The First Soldiers Buried
- May 13, 1864: Pvt. William Henry Christman, who died of measles only weeks after volunteering to serve his home state of Pennsylvania.
- Other notable burials that month: The first draftee (Pvt. William Reeves, 76th New York Infantry) and first battle casualty (Pvt. William Blatt, 49th Pennsylvania Infantry).

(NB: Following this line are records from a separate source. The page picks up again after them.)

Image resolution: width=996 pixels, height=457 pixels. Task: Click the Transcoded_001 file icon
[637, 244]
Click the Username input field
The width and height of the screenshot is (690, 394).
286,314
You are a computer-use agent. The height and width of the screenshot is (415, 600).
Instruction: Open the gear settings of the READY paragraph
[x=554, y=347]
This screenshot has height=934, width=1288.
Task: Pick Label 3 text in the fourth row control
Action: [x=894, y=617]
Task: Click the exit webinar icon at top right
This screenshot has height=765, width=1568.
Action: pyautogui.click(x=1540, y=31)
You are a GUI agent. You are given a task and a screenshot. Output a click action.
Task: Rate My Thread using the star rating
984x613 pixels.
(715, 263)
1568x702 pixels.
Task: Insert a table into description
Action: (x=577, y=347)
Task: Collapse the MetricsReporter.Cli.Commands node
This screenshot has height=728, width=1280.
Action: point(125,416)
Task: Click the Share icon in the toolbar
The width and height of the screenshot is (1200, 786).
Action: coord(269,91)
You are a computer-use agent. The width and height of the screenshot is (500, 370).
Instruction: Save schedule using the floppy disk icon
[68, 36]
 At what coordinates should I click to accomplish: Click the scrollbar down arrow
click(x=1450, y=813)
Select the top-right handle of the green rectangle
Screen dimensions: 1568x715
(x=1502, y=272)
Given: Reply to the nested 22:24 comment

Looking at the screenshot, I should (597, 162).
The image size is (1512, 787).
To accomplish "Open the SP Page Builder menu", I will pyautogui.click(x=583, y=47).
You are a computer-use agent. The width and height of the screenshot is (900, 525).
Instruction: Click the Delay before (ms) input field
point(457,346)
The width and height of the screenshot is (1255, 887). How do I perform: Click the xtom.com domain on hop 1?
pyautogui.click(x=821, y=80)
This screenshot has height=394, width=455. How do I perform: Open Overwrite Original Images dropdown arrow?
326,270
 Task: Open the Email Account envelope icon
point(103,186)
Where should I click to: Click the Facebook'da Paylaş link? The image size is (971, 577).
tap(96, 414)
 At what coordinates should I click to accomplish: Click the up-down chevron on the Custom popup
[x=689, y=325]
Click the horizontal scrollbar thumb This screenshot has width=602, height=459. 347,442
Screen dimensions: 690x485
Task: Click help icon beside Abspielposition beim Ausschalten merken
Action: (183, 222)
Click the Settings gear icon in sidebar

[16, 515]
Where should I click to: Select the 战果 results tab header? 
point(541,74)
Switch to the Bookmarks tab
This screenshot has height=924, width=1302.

- June 15, 1864: The U.S. Army, needing more burial space as the war’s death toll rises, declares the property a military cemetery. The war ends less than a year later, in April 1865.
Did You Know?
1863: A portion of Arlington, which had once been a plantation, becomes “Freedman’s Village” — “a planned community for freed slaves.” The community of 1,500 people includes schools, a hospital, and churches. In 1900, the U.S. government closes the village and folds the land into the growing national cemetery.
1874: Robert E. Lee’s son sues the U.S. government for illegally seizing his family’s property — and in 1882, he WINS. The federal government then purchases the property from the Lee family for the equivalent of $4 million.
Today the cemetery is known as the final resting place for 400,000+ service members and their eligible dependents from every U.S. war, ranging from the American Revolution to Iraq and Afghanistan — including former U.S. presidents, astronauts, Supreme Court Justices and remains still unidentified. More than two dozen burials take place every weekday.